Given entries.
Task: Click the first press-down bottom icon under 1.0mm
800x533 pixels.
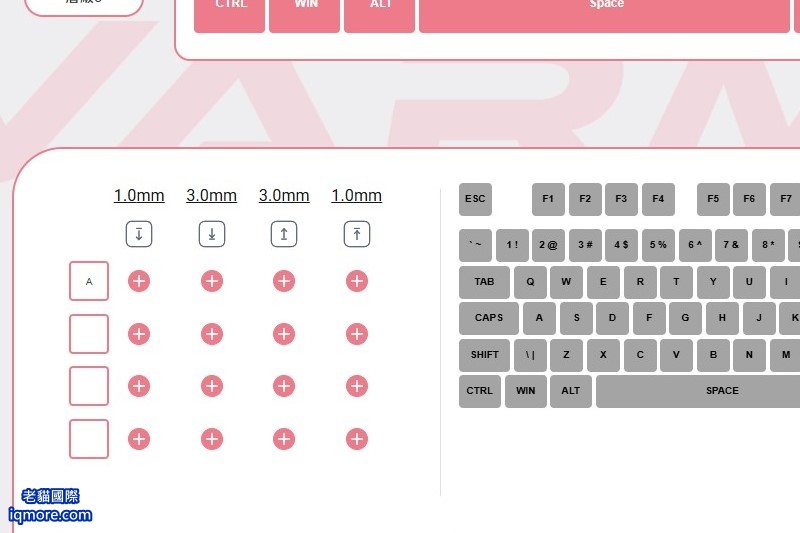Action: pyautogui.click(x=139, y=234)
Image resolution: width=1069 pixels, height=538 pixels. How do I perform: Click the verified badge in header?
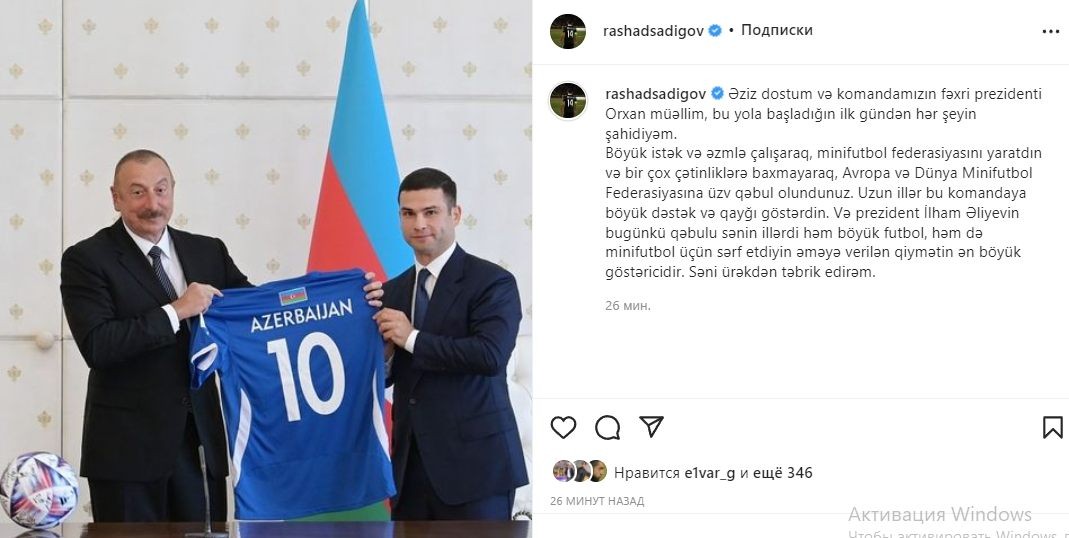(715, 31)
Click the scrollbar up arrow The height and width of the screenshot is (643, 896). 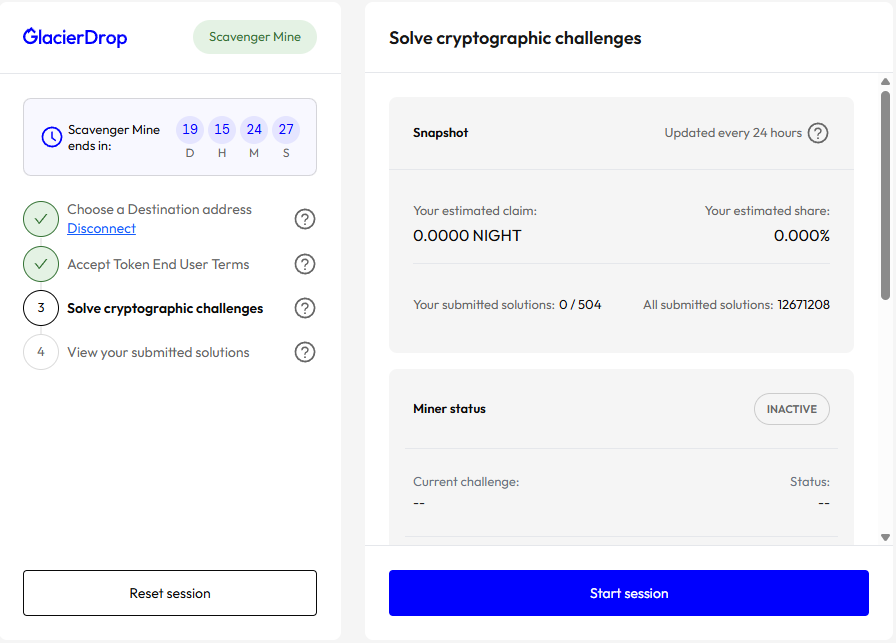(885, 82)
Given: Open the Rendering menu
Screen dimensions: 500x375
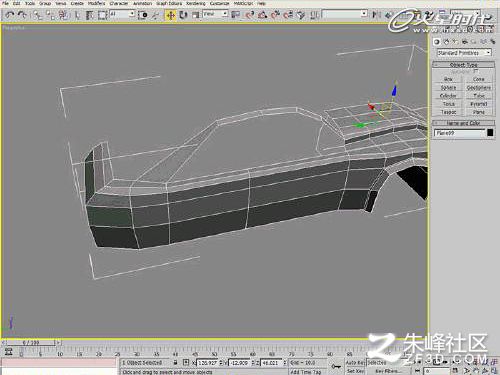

Exercise aim.
Hand back exactly the lines from the one with "Given: Open the Rendering menu" through the last line of the data above, both ends included, with every picture left out.

Response to the exercise.
Given: Open the Rendering menu
Screen dimensions: 500x375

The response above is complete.